## WHAT YOU WILL DO
Nothing in the data may be changed; retype all of it.

DATA EXTRACTS: Begin

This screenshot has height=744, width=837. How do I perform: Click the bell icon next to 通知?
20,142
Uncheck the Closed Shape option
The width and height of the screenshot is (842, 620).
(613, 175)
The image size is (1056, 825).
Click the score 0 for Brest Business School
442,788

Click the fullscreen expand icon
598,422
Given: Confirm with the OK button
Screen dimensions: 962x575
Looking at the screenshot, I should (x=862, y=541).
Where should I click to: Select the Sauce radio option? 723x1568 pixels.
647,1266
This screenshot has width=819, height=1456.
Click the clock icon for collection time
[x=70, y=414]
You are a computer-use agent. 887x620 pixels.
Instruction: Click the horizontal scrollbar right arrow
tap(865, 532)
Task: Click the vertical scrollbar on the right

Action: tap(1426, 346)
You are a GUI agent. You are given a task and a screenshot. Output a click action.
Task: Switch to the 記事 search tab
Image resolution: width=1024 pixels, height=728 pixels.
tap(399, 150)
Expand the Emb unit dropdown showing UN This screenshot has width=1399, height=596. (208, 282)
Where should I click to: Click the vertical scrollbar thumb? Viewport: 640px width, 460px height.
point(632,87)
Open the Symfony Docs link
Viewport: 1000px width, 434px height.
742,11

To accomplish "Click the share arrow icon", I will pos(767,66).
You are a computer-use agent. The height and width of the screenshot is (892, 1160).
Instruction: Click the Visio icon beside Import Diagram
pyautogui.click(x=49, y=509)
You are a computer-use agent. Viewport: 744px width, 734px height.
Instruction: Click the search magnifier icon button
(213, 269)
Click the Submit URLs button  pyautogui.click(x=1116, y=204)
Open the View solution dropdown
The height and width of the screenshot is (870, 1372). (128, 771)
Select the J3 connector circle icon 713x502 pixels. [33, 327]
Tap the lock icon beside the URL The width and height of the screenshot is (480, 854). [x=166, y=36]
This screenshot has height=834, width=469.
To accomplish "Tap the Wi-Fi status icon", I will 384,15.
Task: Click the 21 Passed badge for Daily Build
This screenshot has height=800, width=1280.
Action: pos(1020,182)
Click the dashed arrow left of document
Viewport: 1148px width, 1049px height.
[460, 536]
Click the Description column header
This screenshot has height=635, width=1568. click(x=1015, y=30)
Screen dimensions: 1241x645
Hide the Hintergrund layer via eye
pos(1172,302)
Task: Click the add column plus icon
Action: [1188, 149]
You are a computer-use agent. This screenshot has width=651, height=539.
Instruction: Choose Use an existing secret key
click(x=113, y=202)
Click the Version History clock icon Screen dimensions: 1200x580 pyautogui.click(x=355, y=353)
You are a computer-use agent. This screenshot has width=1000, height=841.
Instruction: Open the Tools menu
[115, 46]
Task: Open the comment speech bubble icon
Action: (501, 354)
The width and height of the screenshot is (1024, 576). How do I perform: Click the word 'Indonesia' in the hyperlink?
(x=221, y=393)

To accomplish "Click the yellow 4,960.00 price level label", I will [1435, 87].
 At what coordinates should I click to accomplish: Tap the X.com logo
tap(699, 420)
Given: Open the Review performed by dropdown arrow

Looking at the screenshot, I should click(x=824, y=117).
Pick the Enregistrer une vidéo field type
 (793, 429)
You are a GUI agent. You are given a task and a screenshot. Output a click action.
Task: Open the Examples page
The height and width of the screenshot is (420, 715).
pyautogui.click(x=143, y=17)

DATA EXTRACTS: End

## EXERCISE SOLUTION
This screenshot has height=744, width=837. How do I perform: Click the bell icon next to 通知?
20,142
Uncheck the Closed Shape option
The width and height of the screenshot is (842, 620).
(613, 175)
The image size is (1056, 825).
Click the score 0 for Brest Business School
442,788

Click the fullscreen expand icon
598,422
Given: Confirm with the OK button
Screen dimensions: 962x575
Looking at the screenshot, I should (x=862, y=541).
Where should I click to: Select the Sauce radio option? 723x1568 pixels.
647,1266
This screenshot has width=819, height=1456.
Click the clock icon for collection time
[x=70, y=414]
You are a computer-use agent. 887x620 pixels.
Instruction: Click the horizontal scrollbar right arrow
tap(865, 532)
Task: Click the vertical scrollbar on the right

Action: tap(1426, 346)
You are a GUI agent. You are given a task and a screenshot. Output a click action.
Task: Switch to the 記事 search tab
Image resolution: width=1024 pixels, height=728 pixels.
tap(399, 150)
Expand the Emb unit dropdown showing UN This screenshot has width=1399, height=596. (208, 282)
Where should I click to: Click the vertical scrollbar thumb? Viewport: 640px width, 460px height.
point(632,87)
Open the Symfony Docs link
Viewport: 1000px width, 434px height.
742,11

To accomplish "Click the share arrow icon", I will pos(767,66).
You are a computer-use agent. The height and width of the screenshot is (892, 1160).
Instruction: Click the Visio icon beside Import Diagram
pyautogui.click(x=49, y=509)
You are a computer-use agent. Viewport: 744px width, 734px height.
Instruction: Click the search magnifier icon button
(213, 269)
Click the Submit URLs button  pyautogui.click(x=1116, y=204)
Open the View solution dropdown
The height and width of the screenshot is (870, 1372). (128, 771)
Select the J3 connector circle icon 713x502 pixels. [33, 327]
Tap the lock icon beside the URL The width and height of the screenshot is (480, 854). [x=166, y=36]
This screenshot has height=834, width=469.
To accomplish "Tap the Wi-Fi status icon", I will 384,15.
Task: Click the 21 Passed badge for Daily Build
This screenshot has height=800, width=1280.
Action: pos(1020,182)
Click the dashed arrow left of document
Viewport: 1148px width, 1049px height.
[460, 536]
Click the Description column header
This screenshot has height=635, width=1568. click(x=1015, y=30)
Screen dimensions: 1241x645
Hide the Hintergrund layer via eye
pos(1172,302)
Task: Click the add column plus icon
Action: [1188, 149]
You are a computer-use agent. This screenshot has width=651, height=539.
Instruction: Choose Use an existing secret key
click(x=113, y=202)
Click the Version History clock icon Screen dimensions: 1200x580 pyautogui.click(x=355, y=353)
You are a computer-use agent. This screenshot has width=1000, height=841.
Instruction: Open the Tools menu
[115, 46]
Task: Open the comment speech bubble icon
Action: (501, 354)
The width and height of the screenshot is (1024, 576). How do I perform: Click the word 'Indonesia' in the hyperlink?
(x=221, y=393)

To accomplish "Click the yellow 4,960.00 price level label", I will [1435, 87].
 At what coordinates should I click to accomplish: Tap the X.com logo
tap(699, 420)
Given: Open the Review performed by dropdown arrow

Looking at the screenshot, I should click(x=824, y=117).
Pick the Enregistrer une vidéo field type
 (793, 429)
You are a GUI agent. You are given a task and a screenshot. Output a click action.
Task: Open the Examples page
The height and width of the screenshot is (420, 715).
pyautogui.click(x=143, y=17)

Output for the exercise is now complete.